When I read about fellow author Stephanie Butland’s article about why coping with life after cancer is harder than the treatment (links to Daily Mail website – my apologies), I felt I’d found a kindred soul.
A decade ago, I had multiple life-saving lung surgeries after being diagnosed with recurrent right-sided pneumothoraces.
After it was all over, the procedures, the time in hospital, the half-recovery, like Stephanie, I didn’t bounce back.
For whatever reason, my right lung had started to perforate in patches and collapse and I needed surgery to remove the most damaged section and glue my lung to the plural wall to protect it from further collapses.
(I needed more than one surgery because the initial procedure was unsuccessful and my first pneumothorax after my surgery resulted in my right lung collapsing to the side of a tennis ball.)
While in hospital and recovering from my surgery, my focus was to fight – and it’s labelled a fight by everyone around you. You are taking part in a battle and you must win. In Stephanie’s words, you are given “a sense of purpose”.
Afterwards, when the fight is over, people see you differently. You are victorious. You should be happy. You should be grateful.
As Stephanie says, “You go from patient to survivor and somehow, despite still feeling battered and emotionally exhausted, you’re supposed to greet every day as though it’s a huge celebration.”
While Stephanie worries that the cancer could return, my condition has never gone away. My right lung still perforates, it’s just no longer able to fully collapse, removing the risk of the pressure from a right-sided collapse to cause a pneumothorax in my left lung.
My medical team have admitted they don’t know why I’ve had recurrent lung collapses.
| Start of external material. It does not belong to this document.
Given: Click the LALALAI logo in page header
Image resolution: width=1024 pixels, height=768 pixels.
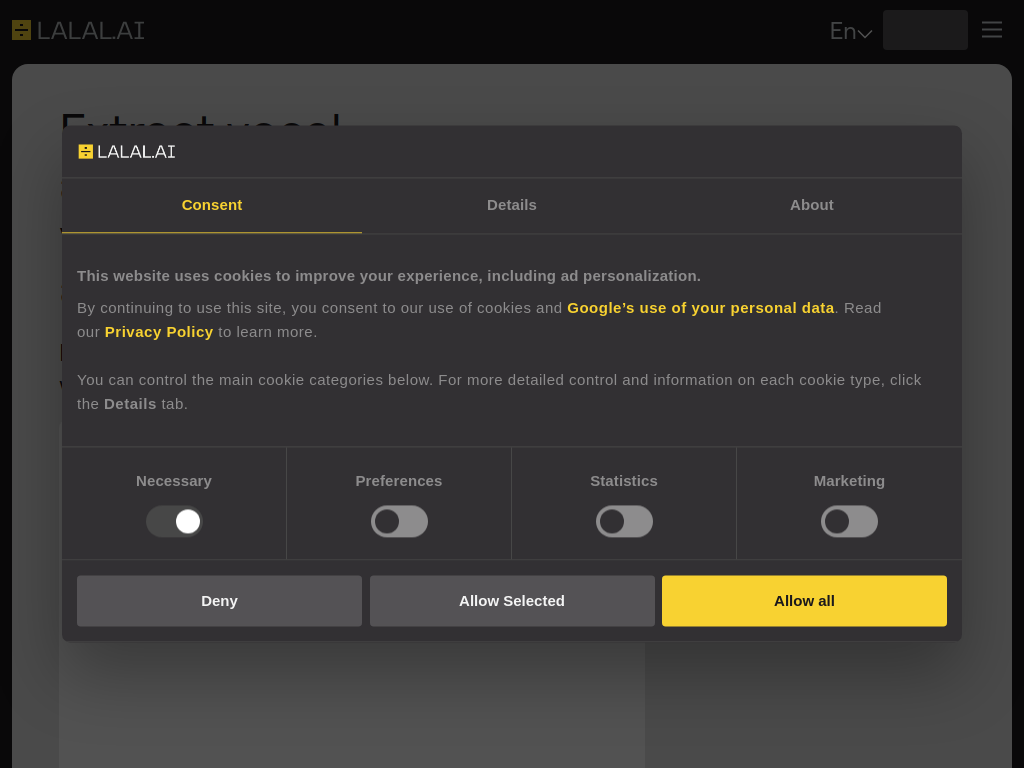Looking at the screenshot, I should click(78, 31).
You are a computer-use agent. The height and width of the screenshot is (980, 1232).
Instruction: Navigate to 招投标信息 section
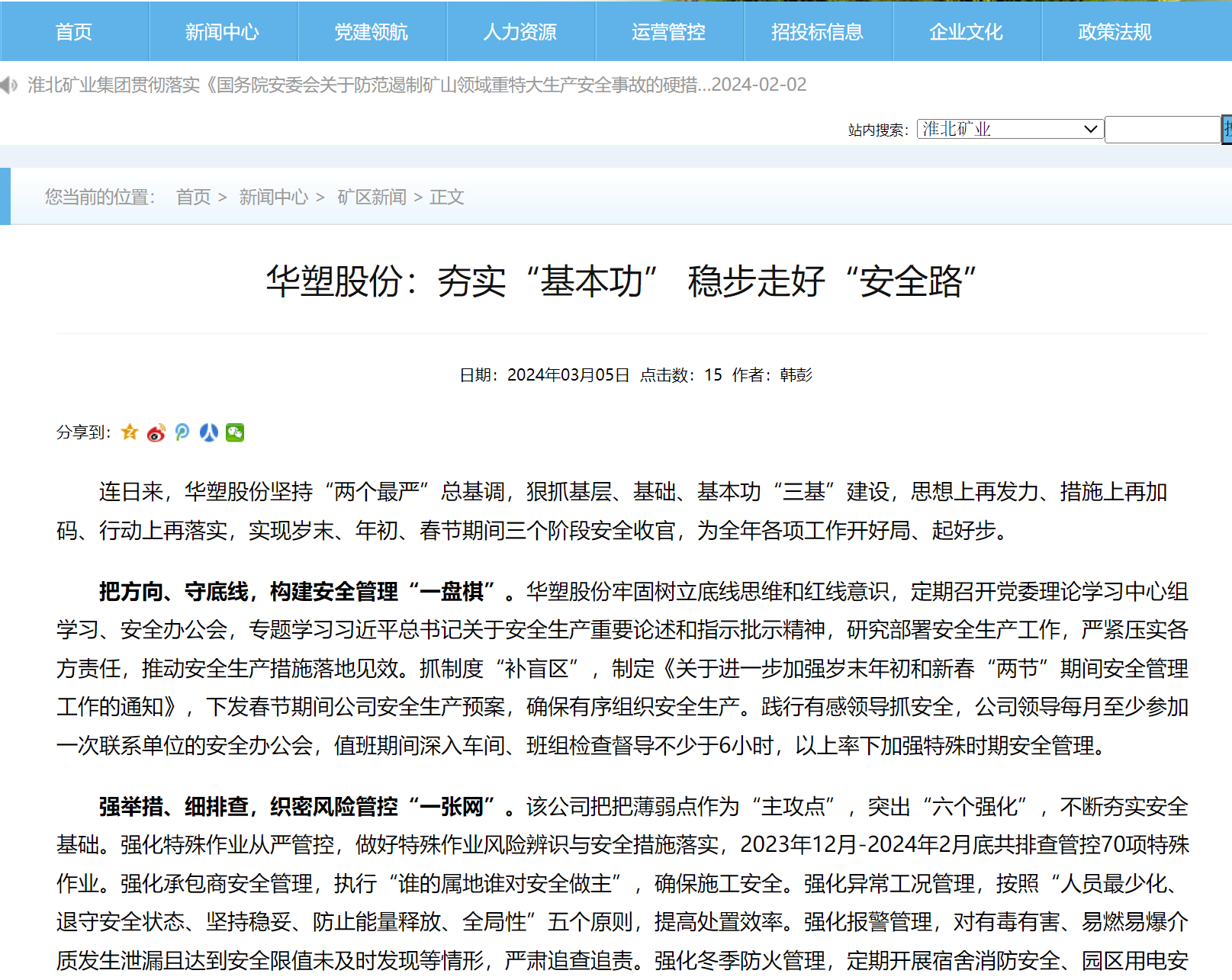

A pneumothorax is usually a one-off event – recurrent collapses are rare – so there’s no research to fall back on.
There is a possible link to be being an IUGR baby (links to Wikipedia), but this is speculation. So I’m left with a half-diagnosis and no way to reach closure.
Stephanie recalls post-operative pain and drug side-effects that caused nausea, breathlessness and crippling cramping pains in her legs. Her treatment also caused “crushing tiredness”.
In her article, Stephanie doesn’t say if she still suffers from any of these symptoms – and I really hope she’s symptom-free.
My breathlessness and chest pains are a constant reminder that I’m living with my condition. I have post-operative neuropathic pain from intercostal nerve damage which, although it has lessened from the intense pain it was 10 years ago, can still cause lightening-strikes of pain that will leave me doubled over. I also suffer from frequent bouts of pleurisy.
There are also the strange side-effect, such as the frozen shoulder on my right side from years of sleeping tense. And this has a knock-on effect in other areas of my life. It never occurred to me that having a lung condition would make tying my hair up difficult. I’ve taken to wearing it in a side ponytail.
At the end of her article, Stephanie writes: “I’m not saying for a moment that women like me will never learn to live with our scars, both physical and emotional.”
I think the key thing here is “learning to live with”. Anyone who gets a diagnosis of a life-threatening medical condition, who goes through treatment, and comes out the other side has to adjust to a new version of themselves.
Ten years on, I’m nothing like the person I was before my surgeries and I know I never will be that person again.